- Krishnapuram Location in Tamil Nadu, India Krishnapuram Krishnapuram (India)
- Coordinates: 9°25′32″N 77°30′26″E﻿ / ﻿9.42556°N 77.50722°E
- Country: India
- State: Tamil Nadu
- District: Virudhunagar

Languages
- • Official: Tamil
- Time zone: UTC+5:30 (IST)
- PIN: 626143
- Nearest city: Rajapalayam
- Lok Sabha constituency: Tenkasi
- Vidhan Sabha constituency: Rajapalayam

= Krishnapuram, Virudhunagar district =

Krishnapuram is a village in the Virudhunagar district in the state of Tamil Nadu, India. It is located on Kollam-Tirumangalam Road National Highways 744 and is about 7 km from Rajapalayam.

==Agriculture==
Agriculture is the main occupation of the Krishnapuram people. Krishnapuram is bounded by farmlands and crop fields in all directions. Most of the farming includes coconut, paddy rice, mango, sugarcane, cotton, millet, root and tuber crops, maize, cucumber, pumpkin, and numerous fresh vegetables. There are no mango farms in Krishnapuram. Most of the farms are seen on the outskirts of the village and in the nearby Ayyanar Koil Forest Area or Western Ghats. As mango farming is a seasonal one, most of the village farmers are busy cultivating mango during the summer season. And the ripened mangoes are quite famous around the Krishnapuram locales.
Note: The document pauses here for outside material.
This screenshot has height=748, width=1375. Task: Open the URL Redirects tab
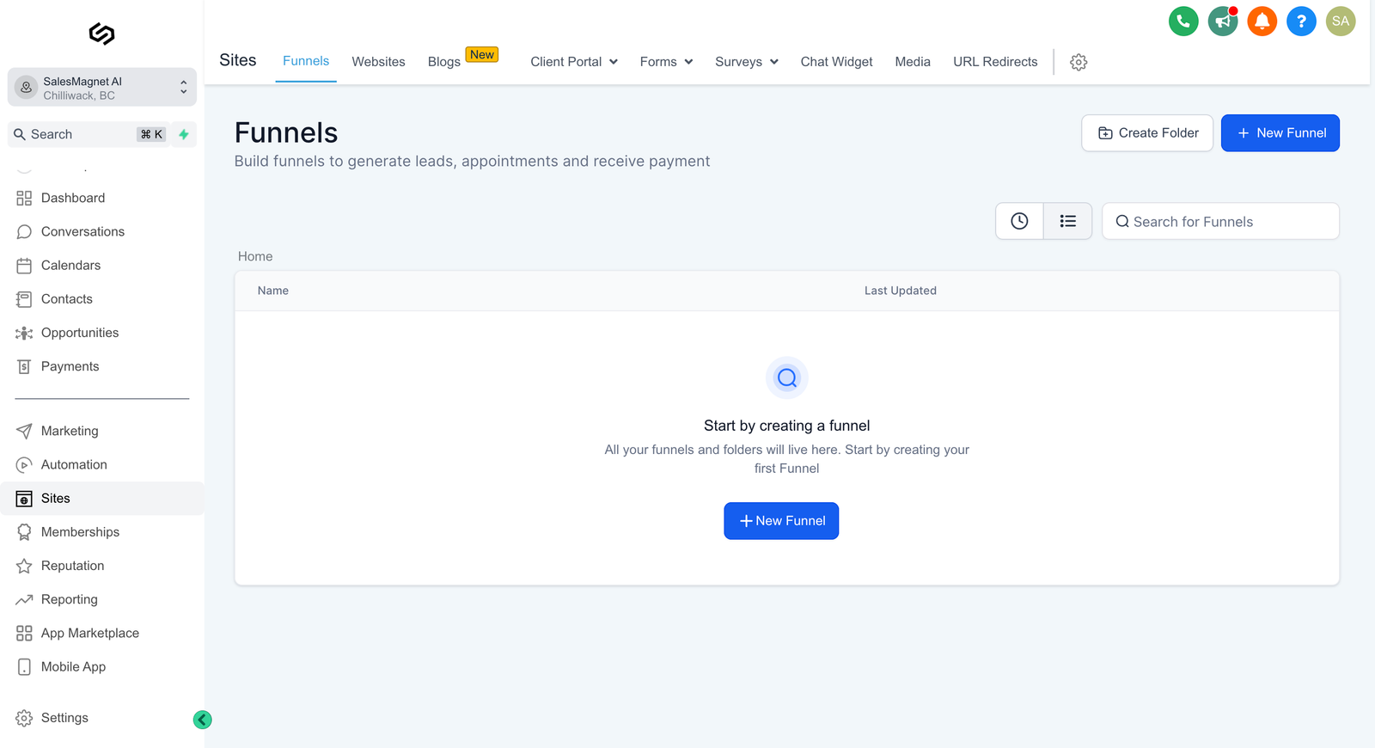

Most of the irrigation processes are carried out in traditional ways. The sources of irrigation water are mostly wells, and in some cases, surface water is being pumped into the farmlands.

==Politics==
Krishnapuram comes under Rajapalayam (State Assembly Constituency) and Tenkasi (Lok Sabha constituency) which is incumbent by Thanga Pandiyan (DMK) and Dr. Rani Srikumar (DMK) respectively.